§ **FRAGMENTO DEL TEXTO**
● ● ● ● ●

Hay otros que no son tan famosos, pero son igualmente notables ilustrados: como Antonio de San Miguel, que en sus pastorales recurre a la autoridad de Montesquieu; Ozes y Azúa, que proyectó un seminario en Cuba con estudios de dibujo, física experimental y medicina práctica, porque «sin estos estudios, no hay médicos competentes»; y Caballero y Góngora, de quien antes hablaba, que propuso ese plan de estudios para la Universidad de Santa Fe, en el que apuesta por las ciencias experimentales y aplicadas: la matemática -en su relación con la industria y el comercio-, la física -aplicada a las artes industriales y a las dos cátedras de medicina-, y la botánica, con un animador tan especial como Celestina Mutis.

Y el mismo Caballero y Góngora escribió: «en un reino tan lleno de posibilidades de producción, son más necesarios los que saben observar la naturaleza y manejar la regla de cálculo y el compás, que aquellos que entienden y discuten del ente de razón o de la esencia y la existencia».

Los centros de enseñanza. En cuanto a éstos, hay reformas en las universidades, seminarios y convictorios, que miran a Salamanca, Alcalá, Valencia... centros peninsulares que habían aceptado las doctrinas de Francia. Así, los seminarios de Puebla y Arequipa, que imitan a San Isidro de Madrid; el convictorio de Lima, cuyo plan de reforma se centra en Alcalá y propone a Heinecio como texto de derecho natural y a Rollín como autoridad indiscutible en educación; y en general, todos los textos de reforma son los recomendados por Mabillon, Mayans, y Feijoo.

Una última cita respecto a este punto concreto: D. Benito María Moxó, arzobispo de Charcas, profesor de Humanidades en la Universidad de Cervera, en la que ya los jesuitas habían creado un clima ecléctico y crítico que marca la transición, al menos, de la Escolástica a la Ilustración. A veces, cuando se habla de las universidades americanas, se subraya peyorativamente que en ellas imperaba el sistema escolástico de enseñanza, que se centraba en la teología y la jurisprudencia y también en la medicina, pero ajena ésta a cualquier experimento.

● ● ● ● ●

§ **INFORMACIÓN PROPORCIONADA**
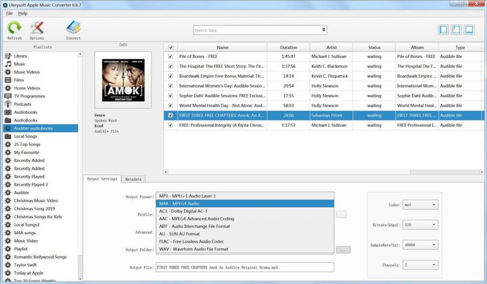The image size is (487, 284).
Task: Click the left panel layout view icon
Action: tap(443, 29)
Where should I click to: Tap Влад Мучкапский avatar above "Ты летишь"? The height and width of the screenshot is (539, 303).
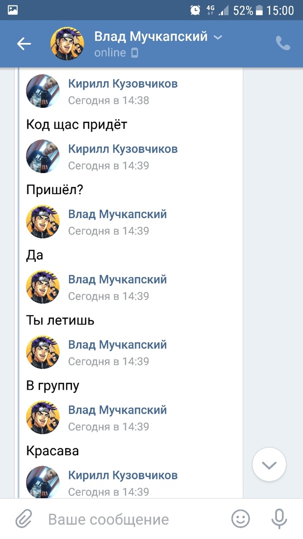43,287
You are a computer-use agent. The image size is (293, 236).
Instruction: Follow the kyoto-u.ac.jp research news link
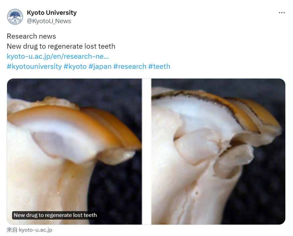pos(58,56)
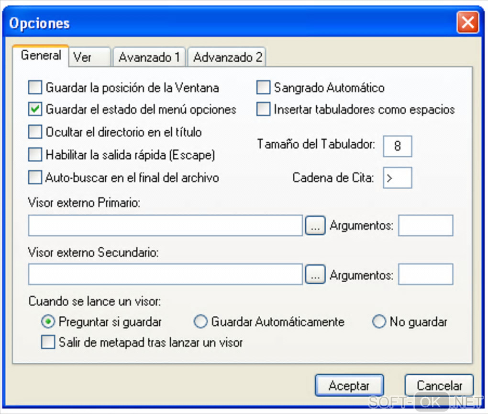Go to the Advanzado 2 tab
Viewport: 488px width, 414px height.
(x=227, y=58)
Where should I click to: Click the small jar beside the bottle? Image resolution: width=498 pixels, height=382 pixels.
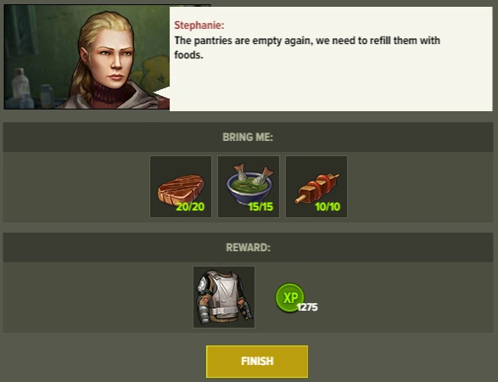[x=47, y=95]
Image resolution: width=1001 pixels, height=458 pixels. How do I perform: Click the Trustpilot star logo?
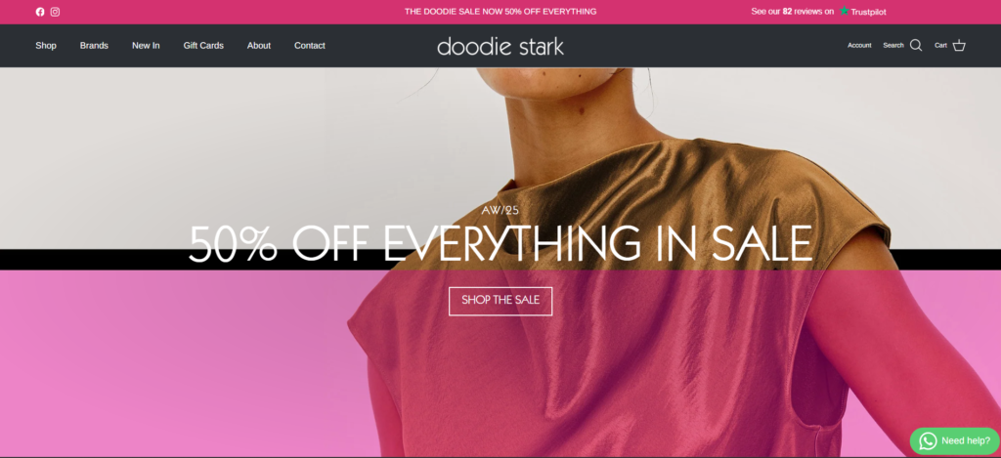point(844,11)
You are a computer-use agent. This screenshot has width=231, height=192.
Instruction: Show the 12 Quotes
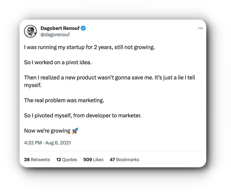[66, 159]
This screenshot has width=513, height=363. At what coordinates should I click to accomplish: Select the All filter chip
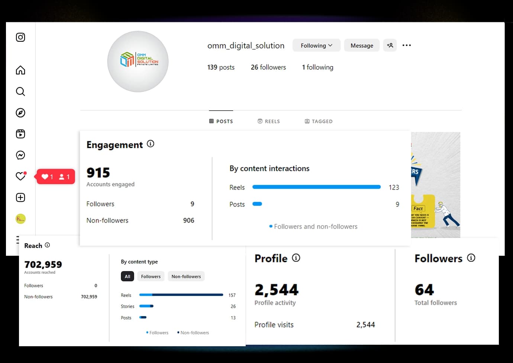[x=127, y=276]
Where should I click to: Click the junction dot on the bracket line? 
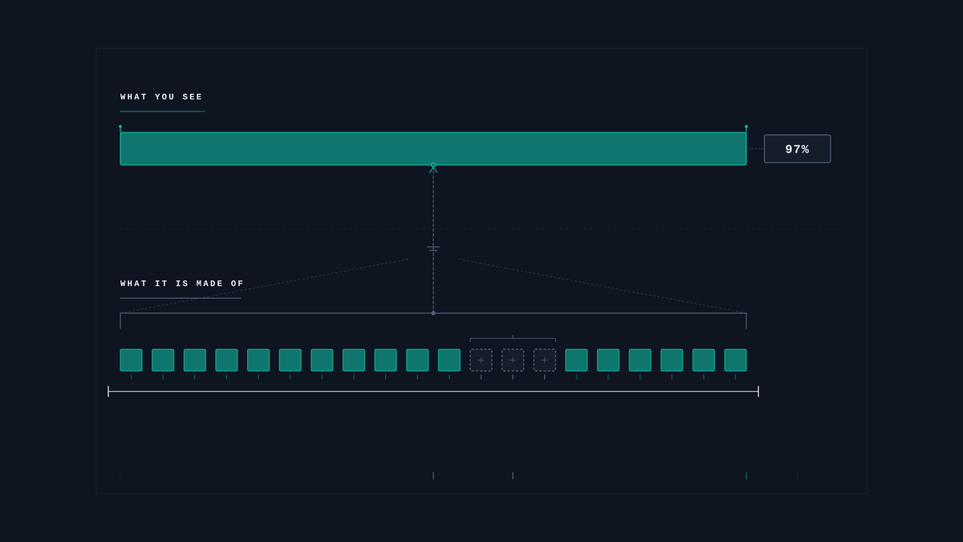click(x=433, y=313)
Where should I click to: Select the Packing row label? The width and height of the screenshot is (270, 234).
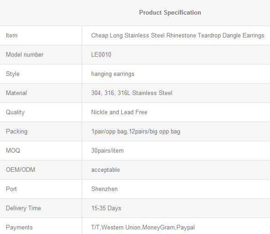(x=16, y=132)
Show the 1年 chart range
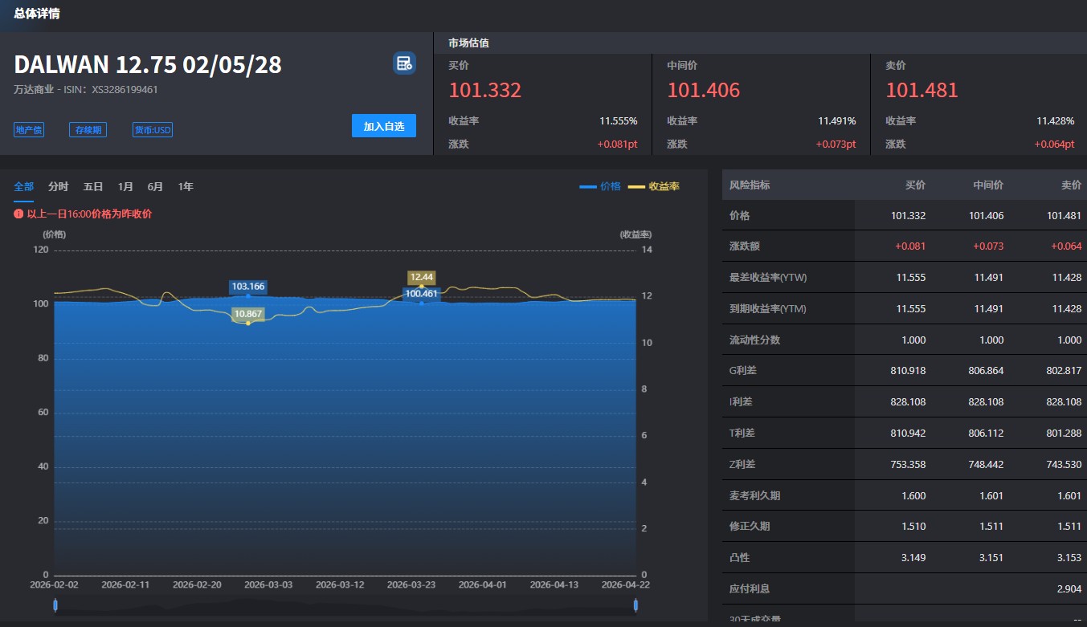Screen dimensions: 1087x627 coord(186,186)
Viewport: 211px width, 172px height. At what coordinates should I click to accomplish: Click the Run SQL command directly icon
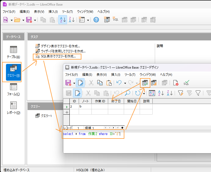tap(186, 83)
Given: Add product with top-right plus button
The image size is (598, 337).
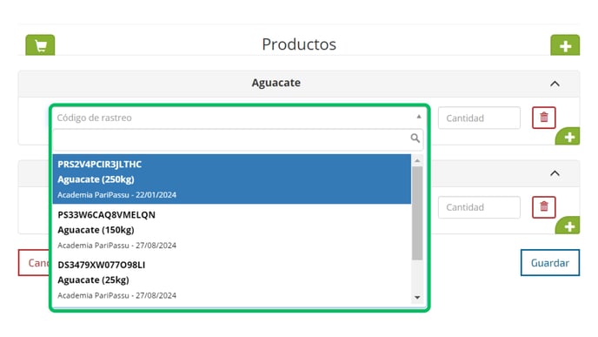Looking at the screenshot, I should 565,45.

● ● ● ● ●

§ **INSTRUCCIONES**
**a.** Según el fragmento sobre la Ilustración en la enseñanza americana, ¿qué estudios incluía el seminario que Ozes y Azúa proyectó en Cuba?
**b.** Prosiga el fragmento sobre la Ilustración en la enseñanza americana a partir del punto en que se detiene.
Los registros no guardan relación alguna con lo que aquí se solicita.

§ **RESPUESTAS POR TAREA**
**a.** Estudios de dibujo, física experimental y medicina práctica.

**b.**
Pues bien, por una parte, como en todas las demás universidades, pero para evitar polémicas, admito que así era, y añado que abiertas ya a Descartes, Galileo o Newton. He visto en el Archivo General de Indias una relación de temas de tesis doctorales presentadas en la Universidad de Guatemala, y había títulos como estos: La duda metódica de Descartes, La teoría de Newton sobre la gravitación, Los experimentos de Franklin sobre la electricidad, o Los últimos desarrollos hidráulicos.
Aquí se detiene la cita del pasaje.